Before the ultrasound we had a big talk with the kids about how we’d all be very happy even if it’s not a boy (Cole) or not a girl (Stella). We practiced saying it. Stella was like, “I am okay if it’s a boy. But it’s not a boy, it’s a girl. We already have a boy.”
Well that’s settled then.
So I sit down, the guy looks at the baby for a second and says, “It’s a girl.”
“Wait… you wanted to know right?”
Well yes, you are lucky! Also yay! A girl!
Stella cheered and Cole asked Drew, “So does this mean that the baby is going to be crazy like Stella?”
I got kind of quiet and just watched the doctor’s face as he made her measurements. There’s a point in every ultrasound when the technician stops talking, stops pointing out things, like “that’s her arm, there’s her mouth” and begins to concentrate. It always freaks me out. After a long period of silent work, he announced, “Well, the baby looks healthy, everything is okay, there’s no abnormalities, the cord is not wrapped around the baby’s neck, and everything looks good — the stomach, brain, heart, spine, all good.”
No zika! No twins! No birth defects! Honestly, that is all I cared about. Please universe, give me a singleton pregnancy without complications, amen.
So then we went shopping and Stella picked this out for her sister:
And Cole figured out, “So I don’t have to play with Stella anymore, right?” And I said, “well I guess she could play with her new sister,” and he seemed excited and crestfallen all at once. Man, growing up is hard. Being a kid is tough. All these big oceans of feelings, just sweeping through your body. It seems particularly poorly planned to have the most emotionally dramatic time of your life coincide with your earliest years.
I want to swoop up both of my babies and protect them because I know everything will change. I love us right now. I am nervous about hurt feelings and managing all these new dynamics. Stella falls asleep with me every night. I am trying to transition her to her bed, but as the pregnancy continues she seems even more intent on staying close to me. Cole seems to be doing well, but I have to make a point of seeking him out, he’s so self-contained, and having our private talks every day. I keep reminding myself that I’ll have a lot to juggle with the new baby and I can’t let my attention to Cole waiver just because he’s such an easy kid.

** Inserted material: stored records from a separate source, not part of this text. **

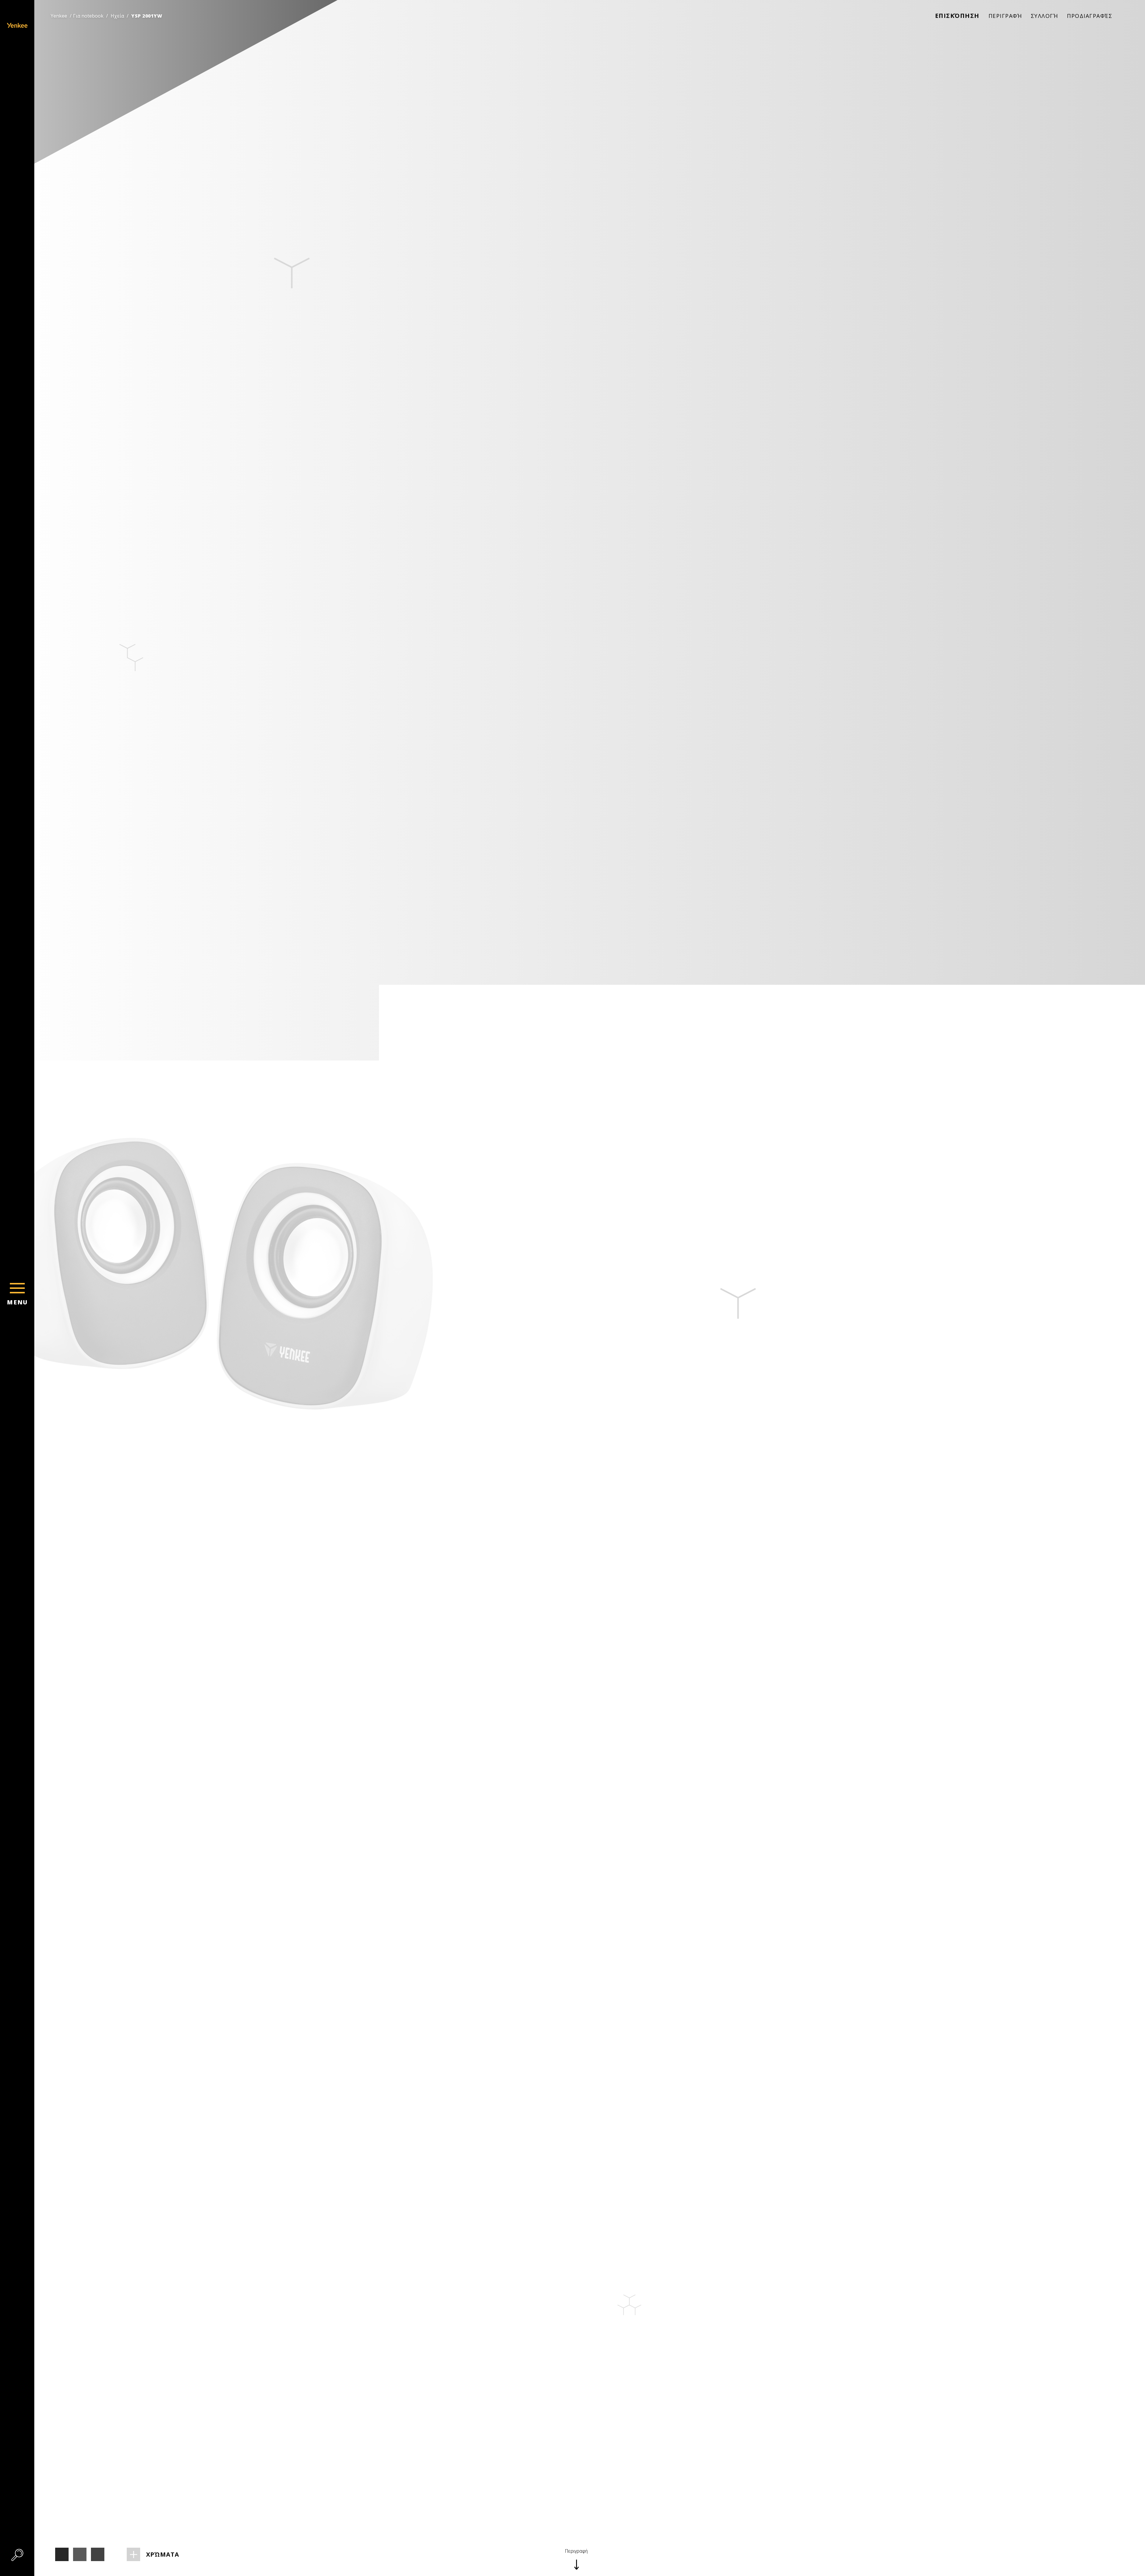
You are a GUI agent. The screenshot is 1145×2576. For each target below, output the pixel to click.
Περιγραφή (1005, 15)
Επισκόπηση (957, 16)
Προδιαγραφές (1089, 15)
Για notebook (88, 16)
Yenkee (59, 16)
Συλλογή (1044, 15)
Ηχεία (117, 16)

This is our last summer together, the four of us, and I want to make the best possible memories. The original team Gilbert. Cole is getting a hatchet for chopping down kindling and starting fires (he calls them “Minecraft axes”… we were in that section of the store and he also found “Minecraft shovels” — like, look at all this “Minecraft stuff, mom!”). We did have to talk him down from the idea that we’d make iron ore and cast our own swords. “Yeah, that sounds cool, but I think we’d have to invest in a furnace and there’s probably not enough room in the van for that…” Stella is just so very keen on fishing, it’s not even funny. She won a plastic fishing rod at the carnival and has been practicing. These kids. So much love. And now comes number 3… a girl.